The only problem is that the last few days we've had temperatures between 85 and 90 degrees. This, of course, would make most any time of the year pleasant--but not this one. Now this weather feels entirely inappropriate and unwelcome.

As Jared would say "No. No."

This six week period or so just before Thanksgiving and through Christmas are times for at most 50 or 60 degree temperatures. The leaves should turn, I should see my breath in the evenings, and the crispness of the air as fall fades into winter. I should have to at least wear long sleeves in the evening, if not also a sweater or a coat. I should feel comfortable sipping hot cocoa in the evening, and a fire should seem like a welcome relief when I've been in the outdoors too long. In fact the colder and more wretched things get the better, since, for whatever reason, it seems to make the season warmer and more meaningful.

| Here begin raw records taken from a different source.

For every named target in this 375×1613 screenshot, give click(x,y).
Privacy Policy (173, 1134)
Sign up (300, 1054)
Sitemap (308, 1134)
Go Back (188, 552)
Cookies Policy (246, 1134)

Instead, I'm stuck in the land of mild summers that never end and for the moment I cannot bear it! How on Earth am I supposed to listen to "Jingle Bells" or "Let it Snow" when there are no signs of frightful weather nor any cease to this pleasant sunshine?

These are supposed to be the times when people seek out their homes as refuge from the outside and at least figuratively huddle close. The weather is supposed to drive such gathering and hence make it more meaningful. It cannot, though, when I'm still running my air conditioner on November 20, and when I can just as comfortably hang out at the beach in a bathing suit as is in my living room. No. Something is very wrong here.

At this point I don't know what to do. I just can't escape the feeling that I'm faking it when I try to play Christmas music, especially mid day on days like today. Can there be no end to my suffering?

Sadly, I am faced with the stark reality that it is my lot to be bound for the next six weeks in this paradisical prison. Perhaps there were some commandments that, had I more fully kept, would have given me some place colder for the season. But alas! This is my fate. The days of my repentance are everlastingly too late. The harvest has ended, and my soul is stuck in sunny Southern California.